Molecular designing and Virtual Screening Based Drug design for MABA Enzyme of Mycobacterium Tuberculosis

Abstract

Objective: Computer Aided Drug Designing of the NAP binding site of MabA enzymes.

Methodology: Mycobacterium tuberculosis causes global infectious disease tuberculosis, which has remained among the top 10 causes of death worldwide. The emerged multidrug-resistant TB (MDR TB) and extensively drug-resistant TB (XDR TB) makes this problem more complex. β-ketoacyl-ACP reductase (MabA), a member of the type-II fatty acid elongation system (FAS-II) is primarily involved in the creation of very long chain fatty acid derivatives. These derivatives are essential precursors for mycolic acids, primary constituents of M. tuberculosis cell wall. Here we have adopted the computational approach followed by ligand molecular modelling, ligand screening, virtual screening and binding pattern analysis in search of potential new lead compounds for Mycobacterium tuberculosis MabA protein.
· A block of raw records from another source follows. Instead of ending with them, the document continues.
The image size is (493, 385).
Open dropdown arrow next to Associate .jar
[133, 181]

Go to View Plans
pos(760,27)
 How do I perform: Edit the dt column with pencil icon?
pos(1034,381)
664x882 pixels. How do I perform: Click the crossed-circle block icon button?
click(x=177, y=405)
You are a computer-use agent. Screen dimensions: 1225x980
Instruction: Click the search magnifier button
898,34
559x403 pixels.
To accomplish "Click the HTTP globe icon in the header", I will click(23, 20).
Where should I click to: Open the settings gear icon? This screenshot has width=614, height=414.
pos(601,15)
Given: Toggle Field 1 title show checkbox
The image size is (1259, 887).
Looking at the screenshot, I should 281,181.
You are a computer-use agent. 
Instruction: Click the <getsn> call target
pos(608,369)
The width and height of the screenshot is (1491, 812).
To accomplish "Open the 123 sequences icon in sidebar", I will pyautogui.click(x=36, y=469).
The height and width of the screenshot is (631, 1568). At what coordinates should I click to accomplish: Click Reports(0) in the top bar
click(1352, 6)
Results: The ligands were screened using an integrated computational protocol that relies on virtual screening and ADMET analysis methods. In this study, we found two compounds, i.e., Compound a1 and a2, which showed the highest binding energy and established the hydrogen bond with the MabA enzyme.

Conclusion: Computer Aided Drug Designing approach revealed that two compounds (a1 and a2) had the potential to interact with the NAP binding site of MabA enzymes.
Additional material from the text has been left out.